2023年9月19日火曜日

修繕積立金が安すぎて安易にマンションを買えない

マンションのパンフレットを見ると毎月支払う管理費と修繕積立金が書いてある。この修繕積立金が安すぎる。これでは足りないのは小学校低学年の算数ができれば分かる。魅力的なマンションがいくつもあるが、修繕積立金が安すぎて将来破綻するのが分かって残念な気持ちになる。

毎月どれくらいの修繕積立金があれば足りるかを小学3年生でもわかるように説明しよう。
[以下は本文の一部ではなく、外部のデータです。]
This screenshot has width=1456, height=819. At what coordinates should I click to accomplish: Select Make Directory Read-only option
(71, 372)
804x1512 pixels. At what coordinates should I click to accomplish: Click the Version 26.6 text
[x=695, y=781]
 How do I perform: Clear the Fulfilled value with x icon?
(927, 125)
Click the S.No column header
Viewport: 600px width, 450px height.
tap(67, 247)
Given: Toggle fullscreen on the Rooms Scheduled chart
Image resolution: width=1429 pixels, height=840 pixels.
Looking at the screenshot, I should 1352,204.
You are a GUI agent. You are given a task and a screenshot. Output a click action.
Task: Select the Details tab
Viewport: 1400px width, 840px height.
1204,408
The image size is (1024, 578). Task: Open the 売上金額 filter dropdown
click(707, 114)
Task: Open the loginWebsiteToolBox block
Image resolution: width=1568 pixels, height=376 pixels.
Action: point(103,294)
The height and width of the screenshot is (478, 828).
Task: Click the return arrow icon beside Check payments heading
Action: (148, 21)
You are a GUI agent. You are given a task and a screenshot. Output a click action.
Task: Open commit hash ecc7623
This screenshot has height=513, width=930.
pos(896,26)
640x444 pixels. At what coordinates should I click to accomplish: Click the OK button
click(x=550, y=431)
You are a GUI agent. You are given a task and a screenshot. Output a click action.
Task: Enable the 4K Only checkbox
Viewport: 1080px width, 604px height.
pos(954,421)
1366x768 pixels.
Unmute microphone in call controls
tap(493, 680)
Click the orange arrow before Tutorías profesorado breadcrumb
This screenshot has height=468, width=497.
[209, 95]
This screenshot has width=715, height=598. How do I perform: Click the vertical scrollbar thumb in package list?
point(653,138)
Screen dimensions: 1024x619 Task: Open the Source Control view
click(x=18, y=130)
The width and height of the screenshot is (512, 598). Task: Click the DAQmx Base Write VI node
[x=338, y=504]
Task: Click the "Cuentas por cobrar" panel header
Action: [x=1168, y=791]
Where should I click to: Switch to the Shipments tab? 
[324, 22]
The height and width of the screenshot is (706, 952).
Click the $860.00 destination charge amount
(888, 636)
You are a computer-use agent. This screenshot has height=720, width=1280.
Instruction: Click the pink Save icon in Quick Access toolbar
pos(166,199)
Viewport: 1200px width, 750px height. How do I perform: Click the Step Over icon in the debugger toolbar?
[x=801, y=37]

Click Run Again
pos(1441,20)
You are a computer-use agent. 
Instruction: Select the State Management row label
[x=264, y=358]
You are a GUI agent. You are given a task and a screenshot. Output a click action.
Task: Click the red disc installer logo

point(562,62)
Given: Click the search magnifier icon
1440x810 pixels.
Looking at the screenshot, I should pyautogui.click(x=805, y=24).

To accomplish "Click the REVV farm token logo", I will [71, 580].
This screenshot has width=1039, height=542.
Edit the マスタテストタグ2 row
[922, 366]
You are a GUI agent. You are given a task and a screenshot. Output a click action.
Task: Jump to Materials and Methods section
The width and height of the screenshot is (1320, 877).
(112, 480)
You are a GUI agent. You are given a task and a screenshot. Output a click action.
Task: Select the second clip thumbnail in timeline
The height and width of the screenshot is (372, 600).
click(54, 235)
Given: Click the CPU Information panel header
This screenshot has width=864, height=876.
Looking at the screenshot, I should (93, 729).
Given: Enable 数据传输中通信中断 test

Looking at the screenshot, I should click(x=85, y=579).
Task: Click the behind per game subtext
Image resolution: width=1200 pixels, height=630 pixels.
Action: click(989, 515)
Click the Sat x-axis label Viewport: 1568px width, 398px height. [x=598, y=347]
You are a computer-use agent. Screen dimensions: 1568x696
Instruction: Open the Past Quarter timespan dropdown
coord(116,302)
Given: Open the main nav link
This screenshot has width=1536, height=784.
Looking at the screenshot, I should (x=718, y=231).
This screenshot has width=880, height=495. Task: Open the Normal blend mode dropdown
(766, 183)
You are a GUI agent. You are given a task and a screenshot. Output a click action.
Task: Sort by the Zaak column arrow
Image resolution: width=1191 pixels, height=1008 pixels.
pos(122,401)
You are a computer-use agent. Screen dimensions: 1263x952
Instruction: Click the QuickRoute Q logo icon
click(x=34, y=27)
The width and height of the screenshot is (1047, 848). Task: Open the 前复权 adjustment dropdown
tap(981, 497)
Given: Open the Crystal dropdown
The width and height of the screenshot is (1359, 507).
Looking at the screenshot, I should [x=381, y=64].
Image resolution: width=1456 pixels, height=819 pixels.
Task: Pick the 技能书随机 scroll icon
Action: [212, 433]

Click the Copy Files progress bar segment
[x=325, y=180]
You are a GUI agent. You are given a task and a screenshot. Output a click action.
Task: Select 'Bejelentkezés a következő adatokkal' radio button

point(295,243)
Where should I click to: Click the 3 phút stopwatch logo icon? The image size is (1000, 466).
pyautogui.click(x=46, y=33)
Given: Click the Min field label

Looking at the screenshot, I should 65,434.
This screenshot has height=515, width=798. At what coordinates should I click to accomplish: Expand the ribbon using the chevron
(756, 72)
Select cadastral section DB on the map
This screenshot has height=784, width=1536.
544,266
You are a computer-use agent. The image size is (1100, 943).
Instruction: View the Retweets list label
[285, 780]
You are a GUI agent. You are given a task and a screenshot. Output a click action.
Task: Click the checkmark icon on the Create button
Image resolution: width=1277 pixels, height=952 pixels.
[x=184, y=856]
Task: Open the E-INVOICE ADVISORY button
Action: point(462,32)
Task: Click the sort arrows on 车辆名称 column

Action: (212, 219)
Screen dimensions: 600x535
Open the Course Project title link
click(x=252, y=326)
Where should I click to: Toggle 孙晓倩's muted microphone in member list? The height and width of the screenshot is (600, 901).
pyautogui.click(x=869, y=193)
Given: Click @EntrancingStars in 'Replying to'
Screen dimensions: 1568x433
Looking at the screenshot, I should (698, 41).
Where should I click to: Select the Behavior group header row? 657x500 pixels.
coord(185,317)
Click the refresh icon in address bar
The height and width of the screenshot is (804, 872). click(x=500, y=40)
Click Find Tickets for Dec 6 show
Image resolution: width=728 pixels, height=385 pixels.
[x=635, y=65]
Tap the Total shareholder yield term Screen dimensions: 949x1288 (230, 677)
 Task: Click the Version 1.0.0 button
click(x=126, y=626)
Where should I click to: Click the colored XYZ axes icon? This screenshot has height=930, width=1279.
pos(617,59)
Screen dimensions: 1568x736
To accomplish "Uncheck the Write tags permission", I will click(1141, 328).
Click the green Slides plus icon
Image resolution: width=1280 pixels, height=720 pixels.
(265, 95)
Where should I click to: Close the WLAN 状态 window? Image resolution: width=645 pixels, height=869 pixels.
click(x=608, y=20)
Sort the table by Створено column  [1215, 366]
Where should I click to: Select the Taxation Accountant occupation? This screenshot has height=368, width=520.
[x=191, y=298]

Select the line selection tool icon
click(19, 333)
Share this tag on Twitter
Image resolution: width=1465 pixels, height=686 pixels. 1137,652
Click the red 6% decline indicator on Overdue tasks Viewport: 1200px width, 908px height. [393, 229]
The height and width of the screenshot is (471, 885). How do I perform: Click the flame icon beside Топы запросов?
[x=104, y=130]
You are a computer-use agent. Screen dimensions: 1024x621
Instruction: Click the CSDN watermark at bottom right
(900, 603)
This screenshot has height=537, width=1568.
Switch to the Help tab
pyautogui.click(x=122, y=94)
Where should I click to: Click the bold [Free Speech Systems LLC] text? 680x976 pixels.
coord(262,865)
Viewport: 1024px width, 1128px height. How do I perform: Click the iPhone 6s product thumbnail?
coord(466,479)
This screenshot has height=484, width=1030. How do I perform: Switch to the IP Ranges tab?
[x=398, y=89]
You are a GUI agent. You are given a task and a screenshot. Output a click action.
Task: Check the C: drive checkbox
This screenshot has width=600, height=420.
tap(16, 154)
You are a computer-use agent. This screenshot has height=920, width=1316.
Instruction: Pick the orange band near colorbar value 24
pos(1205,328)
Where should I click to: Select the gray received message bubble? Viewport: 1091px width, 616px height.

2022年に20年目の大規模修繕を行なったマンションの実例だ。特に大きな修繕箇所はなかったが修繕に2.5億円かかった。マンションが建った20年前に立てた計画では2億円で済むはずだったが、昨今の原材料費と人件費の高騰で2.5億円になった。この金額は建物の大きさに対しては極めて平均的なもので、相場に比べて高すぎも安すぎもしない。

このマンションは9階建、全72戸、平均床面積70平米で、新築のときの価格は平均6500万円だった。新築販売のときに1戸あたり平均50万円の修繕一時金を徴収している。

20年間で2.5億円の修繕費を積み立てるために、毎月の修繕積立金がいくら必要かは以下の割り算でわかる。小学3年生でも理解できるだろう。

(2.5億円-50万円×72(戸))÷20(年)÷12(月)÷72(戸)=12384円

各戸が平均して毎月12384円を積み立てないと大規模修繕のときにお金が足りなくなる。実際は大規模修繕のときだけでなく、毎年細々した不具合が発生して、その修繕のためにもお金を使うので、もっとお金が必要なのだがここではそれはおいておく。ざっくりした金額を知ることが目的だからだ。

これがタワマンだと足場代に相当するゴンドラ代諸々が高くなるのでこの2倍から3倍が必要だ。全戸数が少ないマンションだと1戸当たりは割高になってこれよりたくさん必要になる。材料費は地方でも同じなので、地方だからといって修繕費がひどく安くなることはない。地方で安くなるのは人件費だが、人件費が安くても2.5億円が半額になったりはしない。せいぜい2.5億円が1割引きになるくらいだ。

今売られているマンションのパンフレットに目を通してみよう。十分な修繕積立金を設定している物件があるだろうか。残念ながら私は見たことがない。今から20年後にはおそらく今より修繕費は値上がりするだろう。その分も考慮すると圧倒的に足りない。

いざ大規模修繕をするときにお金が足りないとわかったら、追加で1戸当たり何十〜何百万円もの修繕一時金を徴収する必要がでてくる。1戸でもその一時金支払いを拒んだら大規模修繕計画は頓挫する。修繕ができないでもめている内に壁と屋上から雨が染み込んで鉄筋が錆びてマンション建物が劣化する。劣化した建物からは住人が逃げ出してマンションはスラム化する。

マンションがこの有様だと自分で修繕計画が制御できる一戸建ての方が長く住むには安心かもしれない。別の安全策としては新築マンションを買って大規模修繕を待たずに20年おきに次の新築マンションに住み替えるかだ。ただし、新しいマンションほど立地は悪くなりがちなのが厄介なところだ。

そういう意味では半分以上のフロアがオフィスとお店である麻布台ヒルズは、修繕費を住人だけで賄う必要がないから安心かもしれない。そもそも200億円の部屋を買える人なら、修繕一時金を1億円徴収しますというお知らせが届いても慌てないだろう。